Why India needs to put cash in the hands of the poor
In his 1776 magnum opus, An Inquiry Into the Nature and Cause of the Wealth of Nations — more commonly known as The Wealth of Nations — years ago, the father of modern political economics Adam Smith wrote that wages increased with the rate of increase of national wealth. It was not the absolute size, but the speed of GDP growth that mattered.
And growth would ensure a thriving working class that could afford to eat, remain healthy, improve and nurture children, becoming, in time, the most important assets of the State. But Smith, a creature of the Enlightenment, could not have imagined the chaos of modern India. For, despite decades of growth, wealth is so heavily concentrated that the possessors hide it.
Corruption is so deeply entrenched that it is the only equitable distributor of wealth. And bureaucratic incompetence, friend to both, is accepted with the same apathy as the vagaries of careless gods are ignored by atheists. Nowhere is this more apparent than in the continuing migrant crisis, which GoI has permitted to become a humanitarian disaster.
The Rs 21.7 lakh cr package declared so far consists in the extension of credit, or the moratorium of payments. And while this helps to build an illusion of available and immediate credit, it is estimated that less than 5% of the package may be in the form of real disbursements. In fact, GoI has sedulously avoided direct disbursements to wage labourers and daily traders who have no jobs and no recoucourse.

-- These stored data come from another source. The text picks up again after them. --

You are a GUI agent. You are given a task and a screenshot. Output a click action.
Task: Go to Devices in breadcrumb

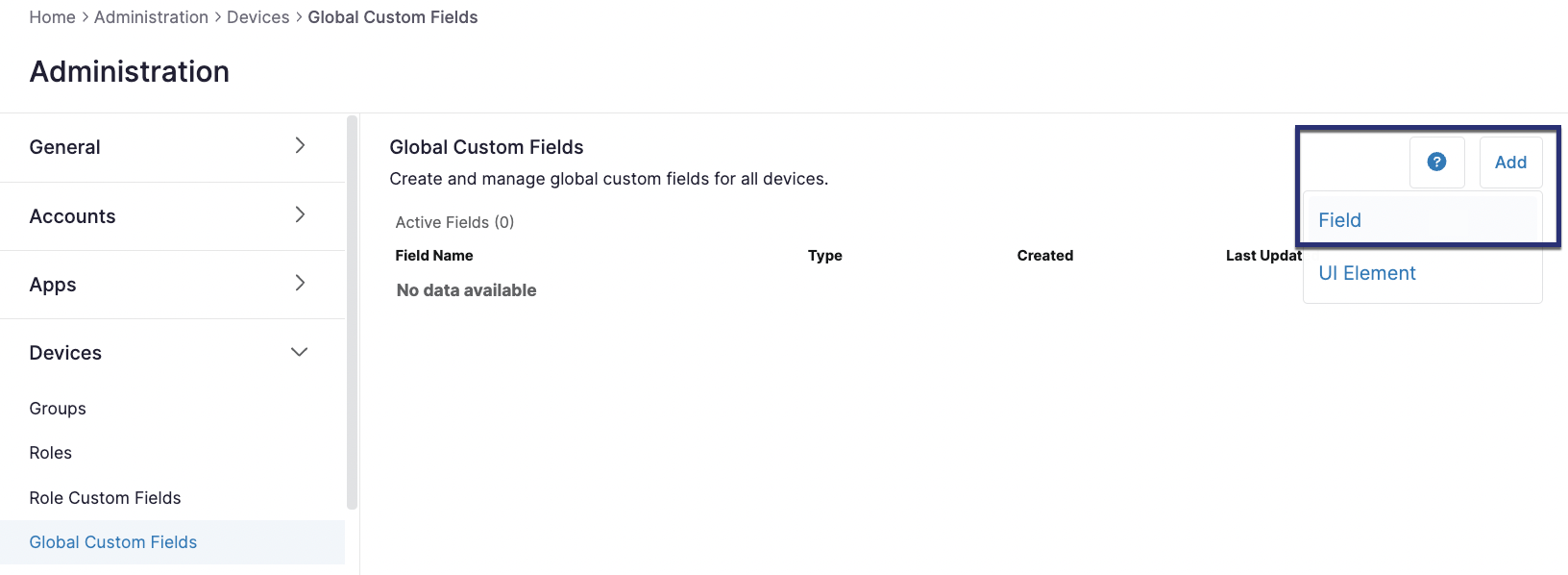[257, 17]
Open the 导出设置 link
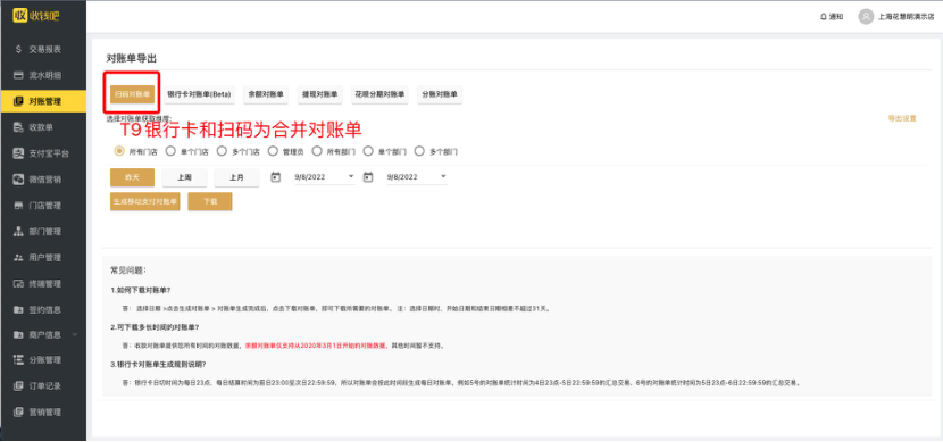 coord(902,119)
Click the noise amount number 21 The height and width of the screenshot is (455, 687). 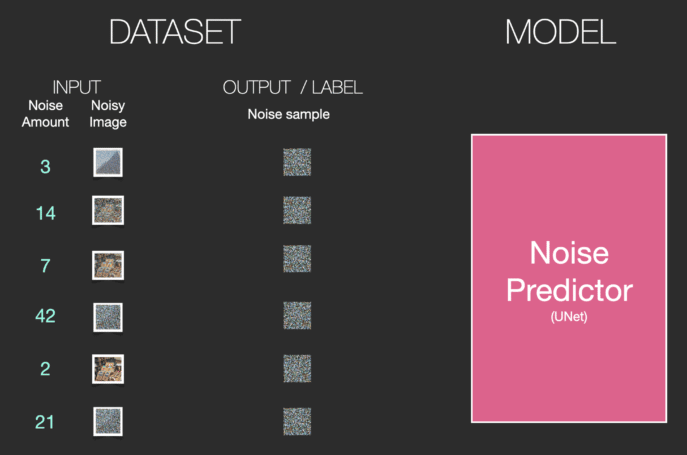45,422
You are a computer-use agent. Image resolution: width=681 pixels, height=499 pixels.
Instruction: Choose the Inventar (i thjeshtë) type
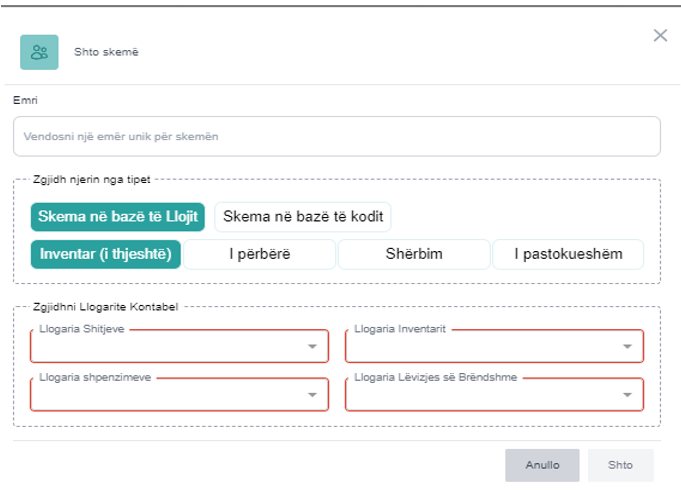pos(106,254)
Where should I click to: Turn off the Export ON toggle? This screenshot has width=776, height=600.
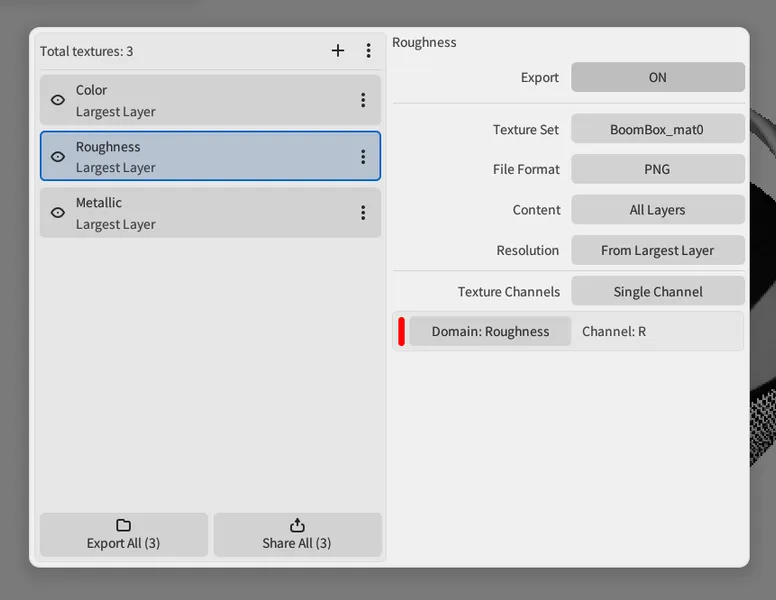(657, 78)
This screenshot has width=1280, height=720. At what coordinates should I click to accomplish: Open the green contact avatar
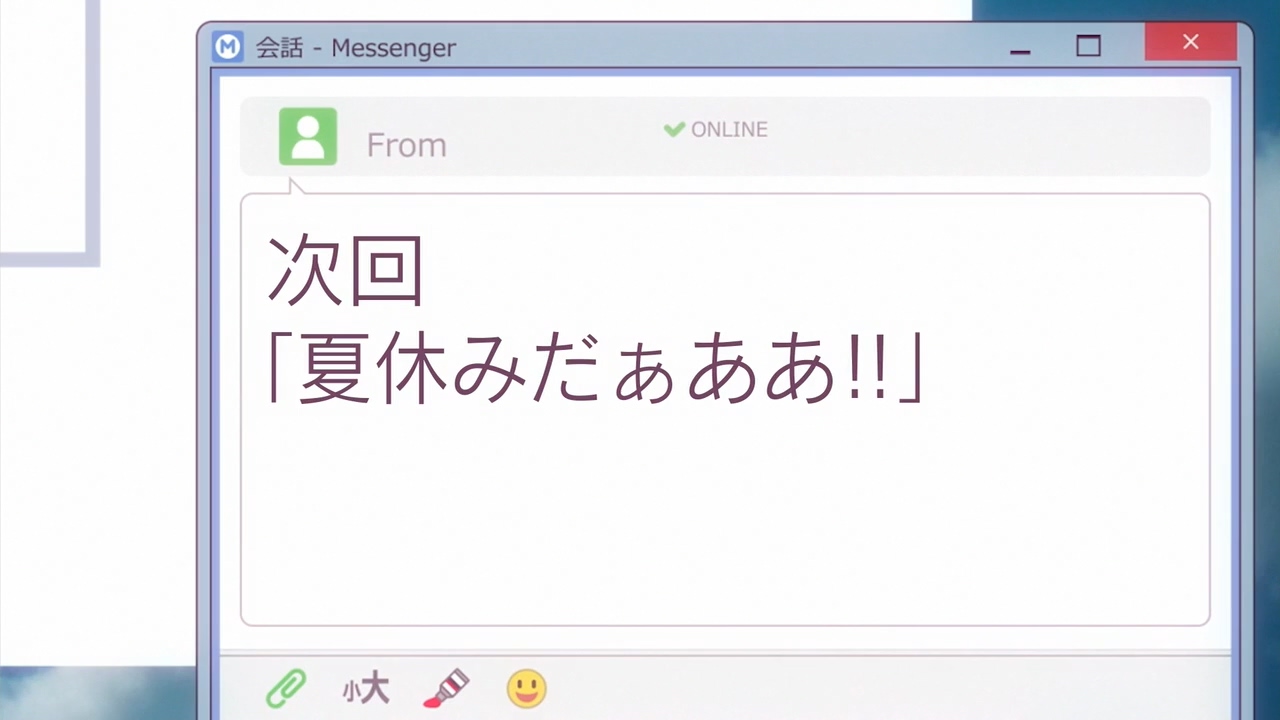pyautogui.click(x=308, y=137)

Finance minister Nirmala Sitharaman, in a recent interview, bemoaned the fact that because she lacked a credible database of migrants and an instrument to transmit money, she could not assign funds accordingly. This is laughable. The package, a combination of number jugglery and the rebottling of old wine in new bottles, shows commendable bureaucratic dexterity, but amounts to little more than too little, too late, too muddled. In a word: incompetence.
In the absence of rural employment, this move will afford little comfort without some hard cash. In the developed world, this situation would have resulted in civic disturbances. Developing countries would have seen district-level rioting.